Universität muss Studiengebühren bei Tätigkeit in Hochschulorganen reduzieren

Das Hamburgische Oberverwaltungsgericht hat in einem Urteil vom 23. Februar 2010 Bescheide der Universität Hamburg über Studiengebühren für das Sommersemester 2007 bis zum Sommersemester 2008  aufgehoben und die Universität verpflichtet, über den Antrag des Klägers auf Erlass der Gebühren neu zu entscheiden (3 Bf 70/09)

Universität muss Studiengebühren bei Tätigkeit in Hochschulorganen reduzieren

Die Universität Hamburg (Beklagte) erhob beginnend mit dem Sommersemester 2007 auf der Grundlage des Hamburgischen Hochschulgesetzes (HmbHG) 2006 für ihr Lehrangebot Studiengebühren in Höhe von 500,- Euro je Semester, für die verzinsliche Darlehen gewährt werden konnten. In Härtefällen konnte die Studiengebühr ganz oder teilweise erlassen oder gestundet werden. Das HmbHG ist inzwischen geändert worden: Ab Wintersemester 2008/09 beträgt die Semesterstudiengebühr 375 Euro. Ein Darlehen ist nicht mehr vorgesehen. Die Studiengebühr kann jetzt zinslos gestundet werden.

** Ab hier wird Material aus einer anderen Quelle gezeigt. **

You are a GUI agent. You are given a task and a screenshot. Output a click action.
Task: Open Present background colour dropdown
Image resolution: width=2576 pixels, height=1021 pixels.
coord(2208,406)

Der Kläger studierte an der Universität Hamburg Volkswirtschaftslehre. Er engagierte sich in Hochschulgremien und in Organen der Studierendenschaft und war als studentische Hilfskraft tätig. Die Universität verlangte von dem Kläger vom Sommersemester 2007 bis zum Sommersemester 2008 Studiengebühren in Höhe von 500,- Euro je Semester. Dagegen wandte sich der Kläger und beantragte zusätzlich den Erlass, die Herabsetzung oder die Stundung der Studiengebühren. Das Verwaltungsgericht Hamburg hatte die Klage abgewiesen. Die Berufung des Klägers hat teilweise Erfolg.

Zur Begründung hat das Oberverwaltungsgericht ausgeführt, die gesetzlichen Grundlagen der Erhebung von Studiengebühren in Höhe von 500 Euro je Semester für den Zeitraum Sommersemester 2007 bis einschließlich Sommersemester 2008 in §§ 6 b und 6 c HmbHG 2006 seien rechtmäßig. Sie seien mit dem Grundgesetz vereinbar und verstießen nicht gegen den Internationalen Pakt über wirtschaftliche, soziale und kulturelle Rechte. Das Studiendarlehen habe hinreichend sicher gewährleistet, dass die Einführung allgemeiner Studiengebühren nicht eine Auswahl der Studierenden nach den Besitzverhältnissen der Eltern bewirke und nicht von der Aufnahme eines Studiums abschrecke. Die nur teilweise Inanspruchnahme des Lehrangebots wegen einer Erwerbstätigkeit neben dem Studium führe nicht dazu, dass die Erhebung der vollen Studiengebühr unverhältnismäßig sei, gegen gebührenrechtliche Grundsätze oder das Gleichheitsgebot aus Art. 3 Abs. 1 GG verstoße oder eine unbillige Härte im Sinne des HmbHG 2006 darstelle.

Für Studierende wie den Kläger, die in der Selbstverwaltung der Hochschule und der Studierendenschaft tätig gewesen seien, stelle die volle Entrichtung der Studiengebühr in den Semestern ihrer Aufgabenwahrnehmung eine unbillige Härte dar. Dieser Unbilligkeit können die Hochschulen nicht mit einer Stundung, sondern ermessensgerecht nur mit einem (vollständigen oder teilweisen) Erlass der Studiengebühr begegnen.